At breakfast, my 6 year old daughter wanted to draw a peacock, so I pulled up a picture from Google. Her goal was to draw, and like most children, she has no challenge being creatively expressive. The teaching lesson became one of how to see, not how to draw.

A few minutes later, I glanced at AVC and saw Fred and the community talking about learning and teaching writing.

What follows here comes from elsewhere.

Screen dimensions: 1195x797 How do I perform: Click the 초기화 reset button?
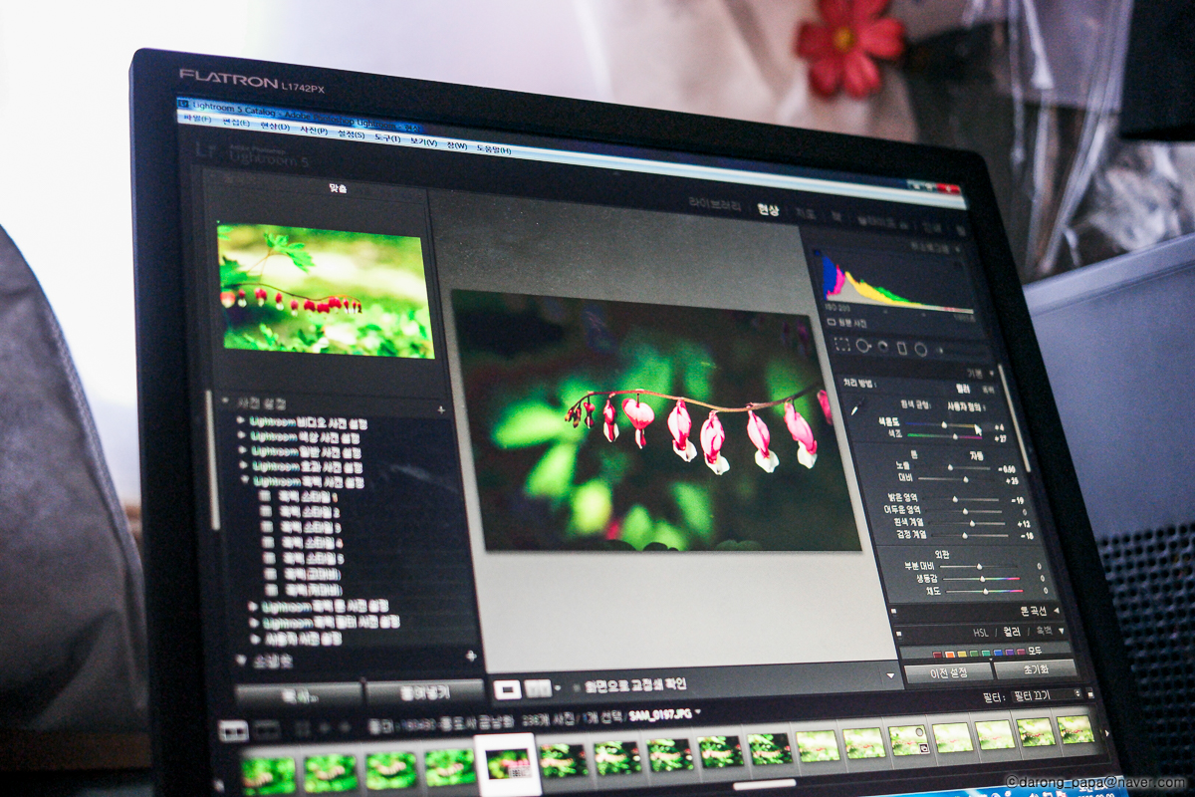[x=1036, y=668]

And now I am on the train reading Bill Buxton’s Sketching User Experiences and saw this quote:

“And so I did it; [learned to draw]. . .I realized, however, that something else had happened along the way. Yes, I had learned to draw; but more importantly, I learned to think. My whole method of thinking experienced a complete switch. I began to see the world more clearly. As my hand sketched the lines, my mind revealed a whole new method of thinking that I had not known before. Being able to visualize things gave me a tool that I could use in all facets of life. What happened to my mind was much more important than the sketches I produced.” (Hanks & Belliston 1990)

If that didn’t sum up this morning’s unplanned theme, I don’t know what could.

Learning to draw and learning to write are about more than communication, observation and expression. They are about learning how to think.

In some ways, this is how I view Lean Startup. It’s helped me “think” about innovation at a whole new level.